Novel Antibiotics Against Super-Bugs

By Angsuman Chakraborty, Gaea News Network
Tuesday, August 30, 2005

The misuse and overuse of antibiotics has led to the rise of superbugs - bacteria that have developed a resistance to widely used antibiotics. They pose a serious threat to public health. The threat is compunded for immuno-compromised patients.

At a presentation given yesterday at a national meeting of the American Chemical Society in Washington, D.C., researchers of Notre Dame University unveiled a novel type of antibiotic that has shown promise against bacteria that survive in the face of conventional antibiotics.

DATA TO EXAMINE:

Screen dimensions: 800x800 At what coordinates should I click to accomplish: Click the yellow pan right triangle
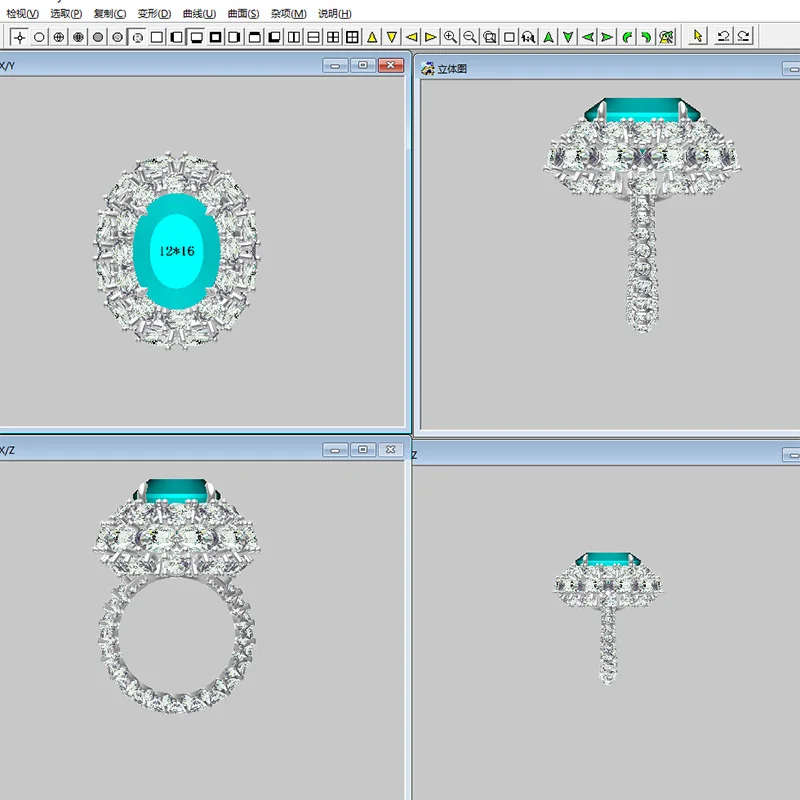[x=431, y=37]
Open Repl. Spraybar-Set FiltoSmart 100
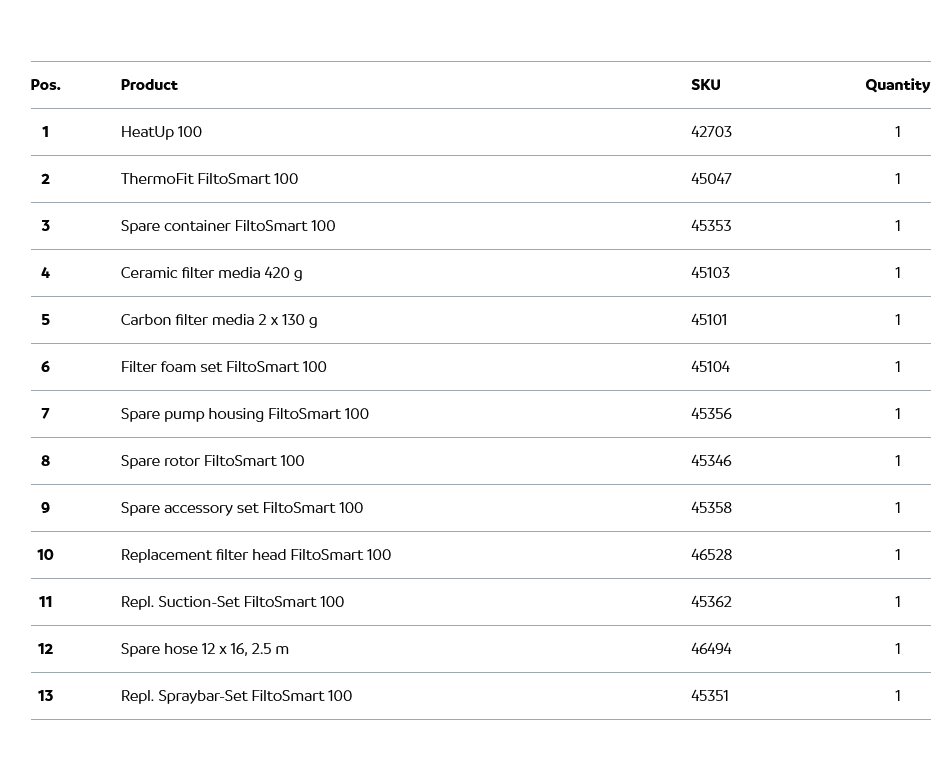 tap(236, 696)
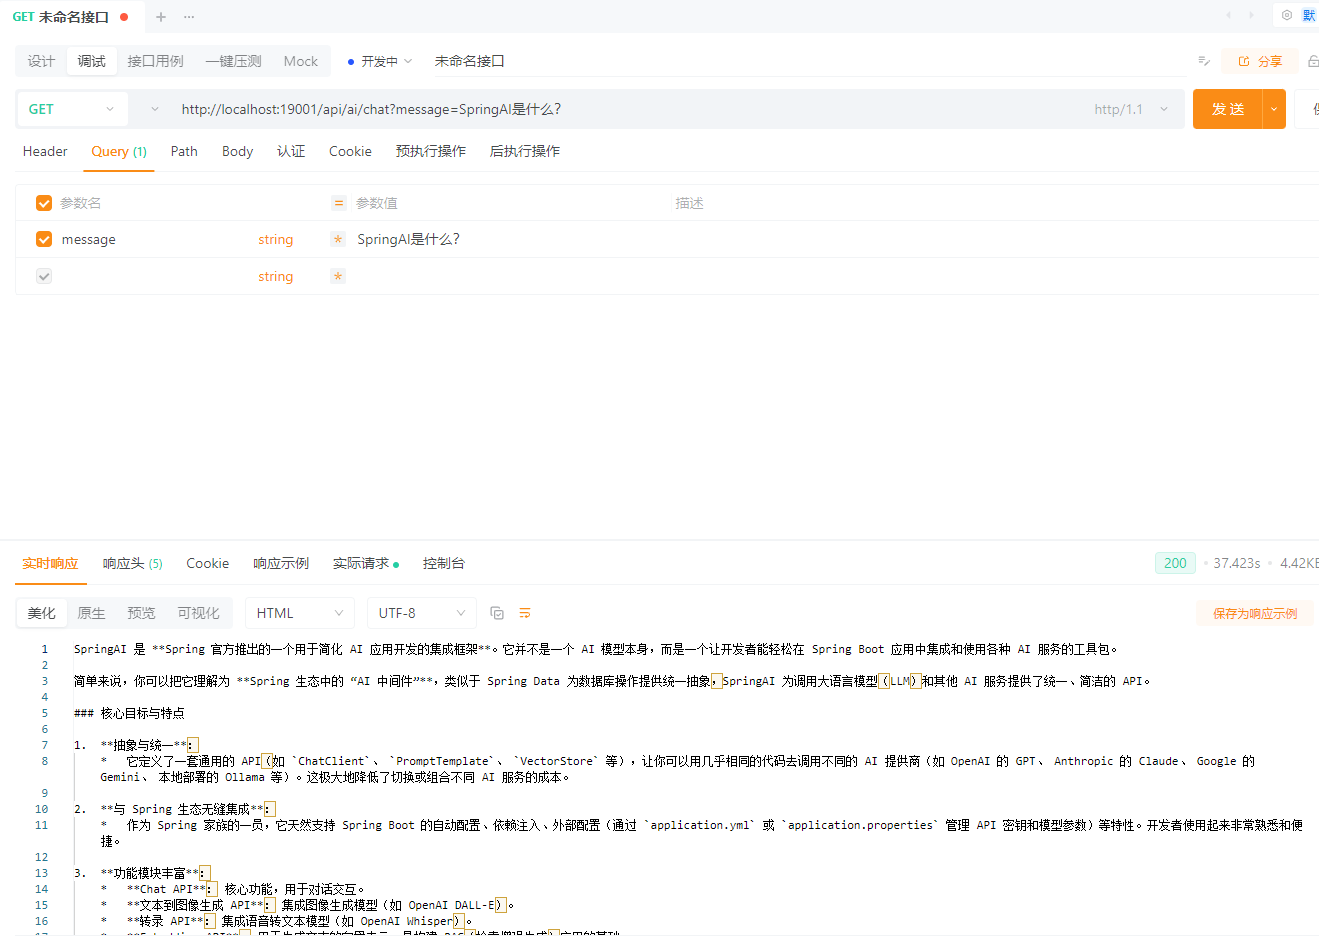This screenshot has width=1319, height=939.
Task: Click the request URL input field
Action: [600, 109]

TASK SET:
- A) For each statement, answer yes or no according to the superbugs article, and quote the words of the article that decide it.
(i) Superbugs are bacteria that have developed a resistance to widely used antibiotics.
(ii) The presentation took place at a meeting of the American Chemical Society in Boston.
(iii) The researchers who unveiled the new antibiotic were from Notre Dame University.
- B) Continue the article on novel antibiotics against superbugs from where it stops.
The entries have no connection to the article on antibiotics against superbugs.

RESPONSES PER TASK:
- A)
(i) Yes: "bacteria that have developed a resistance to widely used antibiotics"
(ii) No: "a national meeting of the American Chemical Society in Washington, D.C."
(iii) Yes: "researchers of Notre Dame University"

- B)
Doctors first identified methicillin-resistant Staphylococcus aureus (MRSA) bacteria in the 1960s and hospitals have been fighting to control their spread for years. MRSA carry a unique protein called PBP 2a on the cell membrane that plays a key role in helping to defend against antibiotics. Shahriar Mobashery of Notre Dame University and his colleagues identified specific components of the bacterial cell wall that interact with PBP 2a to form a chemical barricade. The team has now made three new synthetic antibiotics based on cephalosporin, a close relative of penicillin. The compounds contain protein components that mimic the crucial parts of the cell wall that cooperate with PBP 2a, which leads to its deactivation and forces the bacterium to succumb to the medication. “We are the first to demonstrate this unique strategy,” Mobashery says, “which could provide a new line of defense against the growing problem of antibiotic resistance.”
Source: Scientific American

Discussion

sankareswari.P
April 6, 2006: 4:15 am

why most antibiotics are isolate from streptomyces species?
is multiple drug resistance is overcome by producing synthetic protein molecule?